Health and safety issues: French summer camp workers sacked over Ramazan fast

Muslim leaders denounce Communist-run town council’s move.

PARIS:


Tensions between French authorities and the country’s Islamic community resurfaced on Tuesday after it emerged that four summer camp instructors had been sacked for fasting during Ramazan.


In a row that echoed last year’s controversy over a law banning women from wearing full veils on French territory, Muslim leaders denounced a Communist-run town council’s dismissal of the workers on health and safety grounds.

The four had been employed temporarily by the town of Genevilliers in the Paris suburbs to help run a summer holiday sports camp in southwestern France.

They were dismissed on July 20, the first day of Ramazan, after an inspector visited the camp and told them they were endangering children’s safety by not eating or drinking between dawn and dusk.

Although they were fully paid for the week they had remaining on their short-term contracts, the instructors plan to contest their dismissal through labour courts.

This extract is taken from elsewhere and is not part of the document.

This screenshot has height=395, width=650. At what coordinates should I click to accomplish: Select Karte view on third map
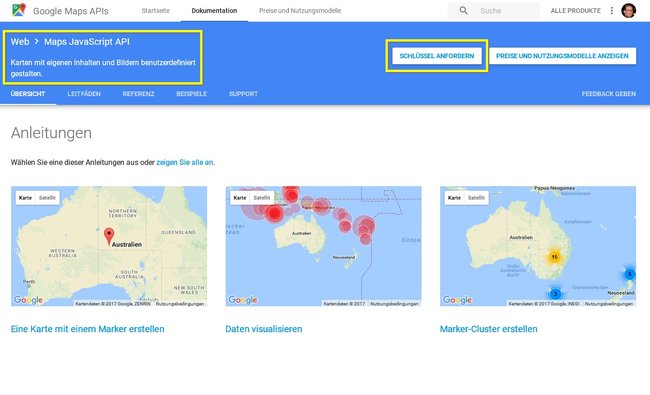tap(454, 198)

The French Council of the Muslim Faith (CFCM) described the town’s actions as “an attack on religious freedom” and said it was considering pressing charges against Genevilliers council for discrimination.

CFCM President Mohammed Moussaoui added: “Hundreds of millions of people fast for Ramazan every year without it having any impact on their professional activities.”

Genevilliers Mayor Jacques Bourgoin defended the decision to remove the four employees from the camp, a stance which won strong backing from the far-right National Front.

“This lack of nourishment and hydration could have resulted in these employees not being in full possession of the means required to ensure that activities at the camp were correctly and safely run, as well as the physical safety of the children in their charge,” said a statement issued by the mayor’s office.

Nicole Varet, an aide to the mayor, said three years ago a fasting camp worker had been taken ill while driving, resulting in an accident in which a child was seriously injured.

But the four sacked workers believe the safety argument is a smokescreen for anti-Muslim prejudice.

Published in The Express Tribune, August 1st, 2012.